(Problem requirements): Go to the line below containing "Instruction: Open the" and print exactly from there through the line containing "Screen dimensions: 853x480", both included. Print nothing else.

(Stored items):
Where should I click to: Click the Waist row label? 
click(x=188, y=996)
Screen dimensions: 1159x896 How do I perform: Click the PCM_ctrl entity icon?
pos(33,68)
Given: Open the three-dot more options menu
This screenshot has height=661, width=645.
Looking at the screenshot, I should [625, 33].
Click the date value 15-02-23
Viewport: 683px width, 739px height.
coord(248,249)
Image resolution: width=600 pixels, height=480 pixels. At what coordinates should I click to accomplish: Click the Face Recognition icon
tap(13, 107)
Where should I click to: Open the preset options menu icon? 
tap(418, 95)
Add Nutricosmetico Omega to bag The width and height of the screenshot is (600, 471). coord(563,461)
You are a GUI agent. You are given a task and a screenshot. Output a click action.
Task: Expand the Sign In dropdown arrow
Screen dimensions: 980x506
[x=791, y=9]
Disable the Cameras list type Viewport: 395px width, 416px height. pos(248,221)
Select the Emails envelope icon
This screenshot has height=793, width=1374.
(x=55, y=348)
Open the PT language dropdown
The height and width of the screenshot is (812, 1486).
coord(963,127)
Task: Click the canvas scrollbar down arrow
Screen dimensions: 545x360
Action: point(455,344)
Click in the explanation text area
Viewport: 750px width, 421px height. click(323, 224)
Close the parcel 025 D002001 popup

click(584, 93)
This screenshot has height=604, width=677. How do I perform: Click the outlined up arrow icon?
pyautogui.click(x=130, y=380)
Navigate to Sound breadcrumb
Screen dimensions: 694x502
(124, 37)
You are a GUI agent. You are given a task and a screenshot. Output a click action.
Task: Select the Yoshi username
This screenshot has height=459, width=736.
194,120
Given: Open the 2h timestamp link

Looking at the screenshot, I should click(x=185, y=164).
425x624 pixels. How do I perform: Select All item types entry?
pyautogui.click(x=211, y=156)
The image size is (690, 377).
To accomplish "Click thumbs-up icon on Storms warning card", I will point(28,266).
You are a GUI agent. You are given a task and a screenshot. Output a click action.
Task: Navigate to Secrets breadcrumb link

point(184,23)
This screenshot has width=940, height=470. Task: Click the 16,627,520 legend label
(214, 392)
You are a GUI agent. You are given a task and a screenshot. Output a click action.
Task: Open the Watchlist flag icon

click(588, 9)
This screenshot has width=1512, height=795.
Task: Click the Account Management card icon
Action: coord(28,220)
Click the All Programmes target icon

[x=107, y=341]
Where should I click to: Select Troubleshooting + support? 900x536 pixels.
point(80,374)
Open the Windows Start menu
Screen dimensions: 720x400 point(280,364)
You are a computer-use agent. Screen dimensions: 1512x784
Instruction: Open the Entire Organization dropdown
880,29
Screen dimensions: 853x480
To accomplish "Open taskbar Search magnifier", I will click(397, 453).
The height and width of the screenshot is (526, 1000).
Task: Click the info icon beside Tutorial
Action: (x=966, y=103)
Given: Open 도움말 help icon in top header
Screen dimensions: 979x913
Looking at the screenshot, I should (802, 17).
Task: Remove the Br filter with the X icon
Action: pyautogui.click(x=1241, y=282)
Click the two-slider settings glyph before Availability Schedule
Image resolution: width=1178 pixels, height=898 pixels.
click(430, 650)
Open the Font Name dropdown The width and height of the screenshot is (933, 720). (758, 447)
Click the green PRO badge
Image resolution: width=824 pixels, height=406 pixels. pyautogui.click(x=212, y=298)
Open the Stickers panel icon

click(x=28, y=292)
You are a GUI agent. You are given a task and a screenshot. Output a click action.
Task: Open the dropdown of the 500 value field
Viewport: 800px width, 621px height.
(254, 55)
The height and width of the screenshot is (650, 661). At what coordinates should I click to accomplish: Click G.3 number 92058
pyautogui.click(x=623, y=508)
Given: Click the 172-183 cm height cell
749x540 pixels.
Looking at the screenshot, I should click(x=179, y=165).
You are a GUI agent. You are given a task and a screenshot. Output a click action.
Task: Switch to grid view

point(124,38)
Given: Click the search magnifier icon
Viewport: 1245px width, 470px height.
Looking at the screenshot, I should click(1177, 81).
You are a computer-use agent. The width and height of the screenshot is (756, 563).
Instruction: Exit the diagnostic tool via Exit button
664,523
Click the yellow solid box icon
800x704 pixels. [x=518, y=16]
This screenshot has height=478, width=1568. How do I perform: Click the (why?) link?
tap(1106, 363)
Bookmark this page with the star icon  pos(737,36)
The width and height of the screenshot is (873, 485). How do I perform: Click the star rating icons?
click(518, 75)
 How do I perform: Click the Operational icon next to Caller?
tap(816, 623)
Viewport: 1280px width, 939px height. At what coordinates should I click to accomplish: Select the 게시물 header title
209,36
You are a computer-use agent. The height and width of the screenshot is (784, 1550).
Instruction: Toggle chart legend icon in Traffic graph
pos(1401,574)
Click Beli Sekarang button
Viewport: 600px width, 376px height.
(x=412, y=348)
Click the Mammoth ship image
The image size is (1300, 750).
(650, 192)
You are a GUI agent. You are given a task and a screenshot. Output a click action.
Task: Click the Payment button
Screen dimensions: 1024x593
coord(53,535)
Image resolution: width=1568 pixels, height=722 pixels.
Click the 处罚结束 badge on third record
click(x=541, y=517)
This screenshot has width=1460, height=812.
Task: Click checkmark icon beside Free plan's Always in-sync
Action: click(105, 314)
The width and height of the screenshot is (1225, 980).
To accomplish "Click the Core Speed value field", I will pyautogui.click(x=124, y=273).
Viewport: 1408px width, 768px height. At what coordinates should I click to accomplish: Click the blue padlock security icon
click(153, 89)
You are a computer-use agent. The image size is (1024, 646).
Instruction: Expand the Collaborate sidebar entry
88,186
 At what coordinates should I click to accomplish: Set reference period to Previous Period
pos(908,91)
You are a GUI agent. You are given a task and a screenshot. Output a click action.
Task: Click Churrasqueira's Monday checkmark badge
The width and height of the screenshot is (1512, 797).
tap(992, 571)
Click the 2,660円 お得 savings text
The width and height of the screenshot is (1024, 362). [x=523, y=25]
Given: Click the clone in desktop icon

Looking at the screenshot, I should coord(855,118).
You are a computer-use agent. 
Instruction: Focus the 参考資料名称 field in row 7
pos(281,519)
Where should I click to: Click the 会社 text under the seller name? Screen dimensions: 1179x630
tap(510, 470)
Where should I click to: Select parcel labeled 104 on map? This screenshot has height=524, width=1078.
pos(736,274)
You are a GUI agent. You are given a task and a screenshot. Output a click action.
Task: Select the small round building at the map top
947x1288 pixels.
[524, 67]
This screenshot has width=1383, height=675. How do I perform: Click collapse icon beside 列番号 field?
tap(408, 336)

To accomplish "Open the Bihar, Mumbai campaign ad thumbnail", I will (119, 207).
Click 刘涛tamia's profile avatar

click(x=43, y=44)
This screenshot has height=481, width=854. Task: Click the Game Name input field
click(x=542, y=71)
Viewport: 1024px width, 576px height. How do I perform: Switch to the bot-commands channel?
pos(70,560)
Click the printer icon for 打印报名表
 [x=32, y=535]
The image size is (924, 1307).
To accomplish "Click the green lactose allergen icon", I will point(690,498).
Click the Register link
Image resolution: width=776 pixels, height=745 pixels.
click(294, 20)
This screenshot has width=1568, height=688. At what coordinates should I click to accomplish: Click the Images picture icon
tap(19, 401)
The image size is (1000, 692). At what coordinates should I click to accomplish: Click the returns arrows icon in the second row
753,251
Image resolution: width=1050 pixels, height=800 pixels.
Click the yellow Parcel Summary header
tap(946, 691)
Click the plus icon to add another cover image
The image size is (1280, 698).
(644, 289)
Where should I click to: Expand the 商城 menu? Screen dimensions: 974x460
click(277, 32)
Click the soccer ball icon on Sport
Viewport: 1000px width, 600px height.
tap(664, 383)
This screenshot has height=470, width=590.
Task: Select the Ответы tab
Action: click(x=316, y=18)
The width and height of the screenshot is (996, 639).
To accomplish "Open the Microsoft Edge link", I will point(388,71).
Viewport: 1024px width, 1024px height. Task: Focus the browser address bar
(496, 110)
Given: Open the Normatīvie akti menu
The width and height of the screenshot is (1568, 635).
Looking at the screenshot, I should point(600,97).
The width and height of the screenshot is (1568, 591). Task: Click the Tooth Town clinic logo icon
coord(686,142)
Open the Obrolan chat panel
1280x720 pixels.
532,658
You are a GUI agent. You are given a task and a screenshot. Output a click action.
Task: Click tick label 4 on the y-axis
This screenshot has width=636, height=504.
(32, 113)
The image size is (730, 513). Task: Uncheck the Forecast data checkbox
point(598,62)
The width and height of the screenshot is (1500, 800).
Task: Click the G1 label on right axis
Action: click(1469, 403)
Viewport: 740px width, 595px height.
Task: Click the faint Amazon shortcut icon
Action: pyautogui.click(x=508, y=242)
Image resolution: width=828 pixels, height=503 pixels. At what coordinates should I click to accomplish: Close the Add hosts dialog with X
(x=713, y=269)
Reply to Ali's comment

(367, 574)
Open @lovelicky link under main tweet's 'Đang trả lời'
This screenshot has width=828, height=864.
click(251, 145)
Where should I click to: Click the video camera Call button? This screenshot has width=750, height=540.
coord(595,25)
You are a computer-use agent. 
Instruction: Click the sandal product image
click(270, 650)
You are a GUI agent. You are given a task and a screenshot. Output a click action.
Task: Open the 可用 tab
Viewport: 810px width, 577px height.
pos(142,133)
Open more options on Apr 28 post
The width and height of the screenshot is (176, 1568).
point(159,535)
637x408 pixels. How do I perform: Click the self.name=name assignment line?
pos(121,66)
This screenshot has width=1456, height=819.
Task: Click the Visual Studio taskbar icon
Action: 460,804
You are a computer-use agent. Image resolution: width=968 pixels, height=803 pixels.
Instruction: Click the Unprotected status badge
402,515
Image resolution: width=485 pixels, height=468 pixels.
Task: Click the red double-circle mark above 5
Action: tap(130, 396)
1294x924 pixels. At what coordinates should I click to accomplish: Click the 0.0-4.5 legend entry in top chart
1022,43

(Response to the task):
Instruction: Open the Entire Organization dropdown
880,29
Screen dimensions: 853x480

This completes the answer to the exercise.